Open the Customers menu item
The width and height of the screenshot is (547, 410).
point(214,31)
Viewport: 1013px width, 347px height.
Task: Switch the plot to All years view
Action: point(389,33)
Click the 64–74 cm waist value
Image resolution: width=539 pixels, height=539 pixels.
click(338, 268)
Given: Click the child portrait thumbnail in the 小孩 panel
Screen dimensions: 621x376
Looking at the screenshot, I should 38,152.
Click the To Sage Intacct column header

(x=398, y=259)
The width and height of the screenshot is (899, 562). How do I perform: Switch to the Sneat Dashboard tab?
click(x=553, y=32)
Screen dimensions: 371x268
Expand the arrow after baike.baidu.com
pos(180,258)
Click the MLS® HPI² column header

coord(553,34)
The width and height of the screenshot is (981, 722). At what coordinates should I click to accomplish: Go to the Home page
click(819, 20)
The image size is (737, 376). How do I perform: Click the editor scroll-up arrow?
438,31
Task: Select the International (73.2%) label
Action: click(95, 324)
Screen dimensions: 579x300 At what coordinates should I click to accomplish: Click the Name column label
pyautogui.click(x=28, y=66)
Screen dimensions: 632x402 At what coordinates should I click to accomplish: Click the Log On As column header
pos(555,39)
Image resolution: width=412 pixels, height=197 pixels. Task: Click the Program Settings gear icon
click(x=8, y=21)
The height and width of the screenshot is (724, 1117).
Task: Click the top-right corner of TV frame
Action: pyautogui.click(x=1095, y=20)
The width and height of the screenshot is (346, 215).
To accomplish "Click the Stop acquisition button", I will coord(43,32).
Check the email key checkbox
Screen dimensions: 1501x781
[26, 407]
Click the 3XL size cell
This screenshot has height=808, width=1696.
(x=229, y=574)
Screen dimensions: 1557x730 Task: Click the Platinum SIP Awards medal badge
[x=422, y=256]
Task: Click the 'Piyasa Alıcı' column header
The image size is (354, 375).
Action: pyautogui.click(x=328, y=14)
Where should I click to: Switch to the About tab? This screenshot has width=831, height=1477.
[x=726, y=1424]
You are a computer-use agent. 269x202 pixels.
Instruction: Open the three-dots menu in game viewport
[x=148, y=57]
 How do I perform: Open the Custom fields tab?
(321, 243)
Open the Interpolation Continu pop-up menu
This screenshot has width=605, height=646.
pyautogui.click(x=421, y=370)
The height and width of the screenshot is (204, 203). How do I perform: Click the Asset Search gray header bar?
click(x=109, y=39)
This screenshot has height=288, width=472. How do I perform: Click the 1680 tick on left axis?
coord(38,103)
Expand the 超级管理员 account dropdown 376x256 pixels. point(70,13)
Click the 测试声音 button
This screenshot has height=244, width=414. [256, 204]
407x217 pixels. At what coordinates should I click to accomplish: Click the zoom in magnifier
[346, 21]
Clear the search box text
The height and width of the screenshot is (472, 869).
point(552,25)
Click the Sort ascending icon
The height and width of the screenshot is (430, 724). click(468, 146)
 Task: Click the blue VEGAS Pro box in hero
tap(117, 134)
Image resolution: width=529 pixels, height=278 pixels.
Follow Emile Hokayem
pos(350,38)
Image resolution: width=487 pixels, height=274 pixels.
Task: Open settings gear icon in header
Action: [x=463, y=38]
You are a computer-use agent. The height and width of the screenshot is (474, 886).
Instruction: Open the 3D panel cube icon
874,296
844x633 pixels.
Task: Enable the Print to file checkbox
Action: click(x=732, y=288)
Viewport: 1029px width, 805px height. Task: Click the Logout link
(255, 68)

Work required. Extract all of the items above, reproducing each line without any change.

Solution to the problem.
Open the Customers menu item
The width and height of the screenshot is (547, 410).
point(214,31)
Viewport: 1013px width, 347px height.
Task: Switch the plot to All years view
Action: point(389,33)
Click the 64–74 cm waist value
Image resolution: width=539 pixels, height=539 pixels.
click(338, 268)
Given: Click the child portrait thumbnail in the 小孩 panel
Screen dimensions: 621x376
Looking at the screenshot, I should 38,152.
Click the To Sage Intacct column header

(x=398, y=259)
The width and height of the screenshot is (899, 562). How do I perform: Switch to the Sneat Dashboard tab?
click(x=553, y=32)
Screen dimensions: 371x268
Expand the arrow after baike.baidu.com
pos(180,258)
Click the MLS® HPI² column header

coord(553,34)
The width and height of the screenshot is (981, 722). At what coordinates should I click to accomplish: Go to the Home page
click(819, 20)
The image size is (737, 376). How do I perform: Click the editor scroll-up arrow?
438,31
Task: Select the International (73.2%) label
Action: click(95, 324)
Screen dimensions: 579x300 At what coordinates should I click to accomplish: Click the Name column label
pyautogui.click(x=28, y=66)
Screen dimensions: 632x402 At what coordinates should I click to accomplish: Click the Log On As column header
pos(555,39)
Image resolution: width=412 pixels, height=197 pixels. Task: Click the Program Settings gear icon
click(x=8, y=21)
The height and width of the screenshot is (724, 1117).
Task: Click the top-right corner of TV frame
Action: pyautogui.click(x=1095, y=20)
The width and height of the screenshot is (346, 215).
To accomplish "Click the Stop acquisition button", I will coord(43,32).
Check the email key checkbox
Screen dimensions: 1501x781
[26, 407]
Click the 3XL size cell
This screenshot has height=808, width=1696.
(x=229, y=574)
Screen dimensions: 1557x730 Task: Click the Platinum SIP Awards medal badge
[x=422, y=256]
Task: Click the 'Piyasa Alıcı' column header
The image size is (354, 375).
Action: pyautogui.click(x=328, y=14)
Where should I click to: Switch to the About tab? This screenshot has width=831, height=1477.
[x=726, y=1424]
You are a computer-use agent. 269x202 pixels.
Instruction: Open the three-dots menu in game viewport
[x=148, y=57]
 How do I perform: Open the Custom fields tab?
(321, 243)
Open the Interpolation Continu pop-up menu
This screenshot has width=605, height=646.
pyautogui.click(x=421, y=370)
The height and width of the screenshot is (204, 203). How do I perform: Click the Asset Search gray header bar?
click(x=109, y=39)
This screenshot has height=288, width=472. How do I perform: Click the 1680 tick on left axis?
coord(38,103)
Expand the 超级管理员 account dropdown 376x256 pixels. point(70,13)
Click the 测试声音 button
This screenshot has height=244, width=414. [256, 204]
407x217 pixels. At what coordinates should I click to accomplish: Click the zoom in magnifier
[346, 21]
Clear the search box text
The height and width of the screenshot is (472, 869).
point(552,25)
Click the Sort ascending icon
The height and width of the screenshot is (430, 724). click(468, 146)
 Task: Click the blue VEGAS Pro box in hero
tap(117, 134)
Image resolution: width=529 pixels, height=278 pixels.
Follow Emile Hokayem
pos(350,38)
Image resolution: width=487 pixels, height=274 pixels.
Task: Open settings gear icon in header
Action: [x=463, y=38]
You are a computer-use agent. The height and width of the screenshot is (474, 886).
Instruction: Open the 3D panel cube icon
874,296
844x633 pixels.
Task: Enable the Print to file checkbox
Action: click(x=732, y=288)
Viewport: 1029px width, 805px height. Task: Click the Logout link
(255, 68)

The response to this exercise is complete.